#### [Supplied records]

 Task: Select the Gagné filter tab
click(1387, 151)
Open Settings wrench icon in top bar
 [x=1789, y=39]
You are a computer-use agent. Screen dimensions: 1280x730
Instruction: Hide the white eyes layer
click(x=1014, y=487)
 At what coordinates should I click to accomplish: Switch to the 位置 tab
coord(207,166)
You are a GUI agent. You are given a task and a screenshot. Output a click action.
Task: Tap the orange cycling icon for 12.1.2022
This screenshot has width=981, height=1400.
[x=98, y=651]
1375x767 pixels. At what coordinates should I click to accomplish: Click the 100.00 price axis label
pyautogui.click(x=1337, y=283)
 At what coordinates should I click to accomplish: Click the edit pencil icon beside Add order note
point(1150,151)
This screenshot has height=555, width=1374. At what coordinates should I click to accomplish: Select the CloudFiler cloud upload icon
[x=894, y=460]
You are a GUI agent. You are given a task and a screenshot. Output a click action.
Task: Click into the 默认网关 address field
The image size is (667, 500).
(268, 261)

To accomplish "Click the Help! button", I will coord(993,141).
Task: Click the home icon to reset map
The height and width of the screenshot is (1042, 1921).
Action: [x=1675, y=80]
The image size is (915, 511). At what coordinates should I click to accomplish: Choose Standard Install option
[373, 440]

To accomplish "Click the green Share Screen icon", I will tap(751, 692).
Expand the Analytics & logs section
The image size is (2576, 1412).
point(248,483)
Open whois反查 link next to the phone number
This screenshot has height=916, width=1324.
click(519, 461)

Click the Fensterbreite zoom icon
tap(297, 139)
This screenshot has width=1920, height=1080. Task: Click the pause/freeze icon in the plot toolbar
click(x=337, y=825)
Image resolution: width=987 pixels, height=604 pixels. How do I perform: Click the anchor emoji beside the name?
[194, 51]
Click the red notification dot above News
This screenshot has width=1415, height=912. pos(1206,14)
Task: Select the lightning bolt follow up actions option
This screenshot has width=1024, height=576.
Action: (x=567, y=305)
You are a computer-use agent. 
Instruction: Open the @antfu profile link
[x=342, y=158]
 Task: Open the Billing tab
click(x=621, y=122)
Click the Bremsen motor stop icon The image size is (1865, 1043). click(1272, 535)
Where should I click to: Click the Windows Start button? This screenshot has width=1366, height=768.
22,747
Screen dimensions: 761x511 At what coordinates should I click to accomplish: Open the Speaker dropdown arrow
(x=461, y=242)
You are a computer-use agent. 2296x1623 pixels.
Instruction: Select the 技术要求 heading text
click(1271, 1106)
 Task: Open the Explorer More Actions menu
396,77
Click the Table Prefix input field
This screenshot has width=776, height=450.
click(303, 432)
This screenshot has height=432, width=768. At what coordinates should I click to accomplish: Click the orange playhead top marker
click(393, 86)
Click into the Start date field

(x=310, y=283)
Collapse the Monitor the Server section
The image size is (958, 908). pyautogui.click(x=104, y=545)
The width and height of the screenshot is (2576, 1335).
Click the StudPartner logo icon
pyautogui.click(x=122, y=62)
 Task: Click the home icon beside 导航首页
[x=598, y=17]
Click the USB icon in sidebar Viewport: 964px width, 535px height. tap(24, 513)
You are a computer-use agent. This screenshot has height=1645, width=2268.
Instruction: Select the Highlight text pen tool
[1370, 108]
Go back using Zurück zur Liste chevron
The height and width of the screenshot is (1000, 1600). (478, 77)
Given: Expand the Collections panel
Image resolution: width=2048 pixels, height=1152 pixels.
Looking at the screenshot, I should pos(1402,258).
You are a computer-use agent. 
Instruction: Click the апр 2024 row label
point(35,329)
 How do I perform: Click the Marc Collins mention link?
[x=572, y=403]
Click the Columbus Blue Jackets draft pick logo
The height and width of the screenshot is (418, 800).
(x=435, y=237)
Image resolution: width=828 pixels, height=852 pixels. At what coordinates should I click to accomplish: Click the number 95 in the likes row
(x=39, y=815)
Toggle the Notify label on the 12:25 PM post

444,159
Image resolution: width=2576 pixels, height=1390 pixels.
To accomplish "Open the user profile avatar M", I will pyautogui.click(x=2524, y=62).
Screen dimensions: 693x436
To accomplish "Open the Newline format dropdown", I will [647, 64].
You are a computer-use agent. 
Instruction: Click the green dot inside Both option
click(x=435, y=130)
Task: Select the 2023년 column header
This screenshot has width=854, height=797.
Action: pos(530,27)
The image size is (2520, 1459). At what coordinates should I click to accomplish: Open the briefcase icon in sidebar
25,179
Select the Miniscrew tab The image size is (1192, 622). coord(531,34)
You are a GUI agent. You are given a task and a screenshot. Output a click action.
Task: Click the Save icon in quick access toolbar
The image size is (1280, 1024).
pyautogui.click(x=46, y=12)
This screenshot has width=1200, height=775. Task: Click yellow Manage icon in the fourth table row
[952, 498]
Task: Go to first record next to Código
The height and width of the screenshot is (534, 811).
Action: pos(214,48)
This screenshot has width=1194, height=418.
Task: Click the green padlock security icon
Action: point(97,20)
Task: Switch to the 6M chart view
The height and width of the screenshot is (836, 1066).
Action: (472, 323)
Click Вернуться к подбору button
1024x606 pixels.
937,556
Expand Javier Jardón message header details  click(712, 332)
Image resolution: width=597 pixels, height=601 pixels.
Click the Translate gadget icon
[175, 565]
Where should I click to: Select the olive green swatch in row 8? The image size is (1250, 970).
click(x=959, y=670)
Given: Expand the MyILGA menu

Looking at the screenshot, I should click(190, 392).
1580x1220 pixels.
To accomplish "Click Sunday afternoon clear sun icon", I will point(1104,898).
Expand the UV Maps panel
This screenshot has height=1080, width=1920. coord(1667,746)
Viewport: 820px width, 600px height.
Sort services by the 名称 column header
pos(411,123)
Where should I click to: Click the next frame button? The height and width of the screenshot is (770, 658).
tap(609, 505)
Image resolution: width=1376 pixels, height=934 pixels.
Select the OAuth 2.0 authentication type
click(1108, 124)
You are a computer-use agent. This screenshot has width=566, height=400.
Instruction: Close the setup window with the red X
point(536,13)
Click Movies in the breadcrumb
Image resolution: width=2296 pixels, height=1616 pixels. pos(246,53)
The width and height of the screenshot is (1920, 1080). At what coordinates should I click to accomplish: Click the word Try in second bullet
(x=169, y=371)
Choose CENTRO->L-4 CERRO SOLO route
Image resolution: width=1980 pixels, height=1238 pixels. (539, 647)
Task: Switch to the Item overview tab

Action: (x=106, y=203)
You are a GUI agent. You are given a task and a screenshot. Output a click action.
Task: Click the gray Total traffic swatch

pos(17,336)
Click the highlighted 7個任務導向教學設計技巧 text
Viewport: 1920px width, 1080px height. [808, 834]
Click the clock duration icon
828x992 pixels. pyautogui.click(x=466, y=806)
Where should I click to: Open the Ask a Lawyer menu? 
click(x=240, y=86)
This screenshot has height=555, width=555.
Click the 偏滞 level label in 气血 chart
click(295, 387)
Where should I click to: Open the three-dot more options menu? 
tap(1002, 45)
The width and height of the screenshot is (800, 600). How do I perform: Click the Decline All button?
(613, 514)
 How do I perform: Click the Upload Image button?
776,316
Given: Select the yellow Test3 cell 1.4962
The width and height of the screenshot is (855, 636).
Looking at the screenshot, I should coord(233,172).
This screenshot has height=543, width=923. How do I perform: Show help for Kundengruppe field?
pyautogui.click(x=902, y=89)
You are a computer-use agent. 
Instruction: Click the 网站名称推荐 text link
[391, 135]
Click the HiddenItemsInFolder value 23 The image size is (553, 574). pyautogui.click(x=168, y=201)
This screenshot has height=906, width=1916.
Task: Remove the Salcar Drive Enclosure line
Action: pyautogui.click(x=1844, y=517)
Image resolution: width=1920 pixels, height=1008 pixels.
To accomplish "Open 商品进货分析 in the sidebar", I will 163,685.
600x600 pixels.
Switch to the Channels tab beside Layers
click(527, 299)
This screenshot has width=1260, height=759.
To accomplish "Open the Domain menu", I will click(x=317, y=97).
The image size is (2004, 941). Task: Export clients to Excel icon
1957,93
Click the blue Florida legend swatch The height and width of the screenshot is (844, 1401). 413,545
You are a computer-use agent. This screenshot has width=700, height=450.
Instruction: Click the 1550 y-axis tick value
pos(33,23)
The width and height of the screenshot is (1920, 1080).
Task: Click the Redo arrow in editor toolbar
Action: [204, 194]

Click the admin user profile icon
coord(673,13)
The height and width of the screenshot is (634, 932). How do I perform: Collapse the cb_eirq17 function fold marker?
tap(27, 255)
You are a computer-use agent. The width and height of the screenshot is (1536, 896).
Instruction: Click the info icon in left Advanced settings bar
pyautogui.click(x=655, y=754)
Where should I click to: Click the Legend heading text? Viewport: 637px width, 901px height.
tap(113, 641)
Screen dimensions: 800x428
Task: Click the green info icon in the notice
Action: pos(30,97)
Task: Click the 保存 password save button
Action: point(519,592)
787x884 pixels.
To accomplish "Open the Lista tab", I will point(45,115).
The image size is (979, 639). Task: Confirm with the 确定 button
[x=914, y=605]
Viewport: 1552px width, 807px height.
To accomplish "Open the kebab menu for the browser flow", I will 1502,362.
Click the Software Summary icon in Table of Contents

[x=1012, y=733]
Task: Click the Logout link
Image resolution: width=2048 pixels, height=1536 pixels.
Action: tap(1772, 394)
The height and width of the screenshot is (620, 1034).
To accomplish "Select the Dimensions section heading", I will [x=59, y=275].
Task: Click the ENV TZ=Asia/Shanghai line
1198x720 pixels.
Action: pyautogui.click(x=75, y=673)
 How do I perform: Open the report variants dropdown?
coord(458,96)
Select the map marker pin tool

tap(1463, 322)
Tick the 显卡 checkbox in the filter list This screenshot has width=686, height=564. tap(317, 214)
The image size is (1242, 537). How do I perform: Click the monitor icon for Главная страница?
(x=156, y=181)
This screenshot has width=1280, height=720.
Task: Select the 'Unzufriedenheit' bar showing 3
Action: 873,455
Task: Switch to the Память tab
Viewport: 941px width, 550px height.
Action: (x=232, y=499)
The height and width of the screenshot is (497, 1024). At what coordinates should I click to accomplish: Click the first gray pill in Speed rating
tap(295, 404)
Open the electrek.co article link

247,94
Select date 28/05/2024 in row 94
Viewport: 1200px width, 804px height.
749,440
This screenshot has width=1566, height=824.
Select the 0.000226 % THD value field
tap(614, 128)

#### [Exercise directions]
Retype the part of the material that opens with the line containing "Select the Miniscrew" and closes with the line containing "Expand Javier Jardón", keeping both of those lines.

#### [Response]
Select the Miniscrew tab The image size is (1192, 622). coord(531,34)
You are a GUI agent. You are given a task and a screenshot. Output a click action.
Task: Click the Save icon in quick access toolbar
The image size is (1280, 1024).
pyautogui.click(x=46, y=12)
This screenshot has width=1200, height=775. Task: Click yellow Manage icon in the fourth table row
[952, 498]
Task: Go to first record next to Código
The height and width of the screenshot is (534, 811).
Action: pos(214,48)
This screenshot has width=1194, height=418.
Task: Click the green padlock security icon
Action: point(97,20)
Task: Switch to the 6M chart view
The height and width of the screenshot is (836, 1066).
Action: (472, 323)
Click Вернуться к подбору button
1024x606 pixels.
937,556
Expand Javier Jardón message header details  click(712, 332)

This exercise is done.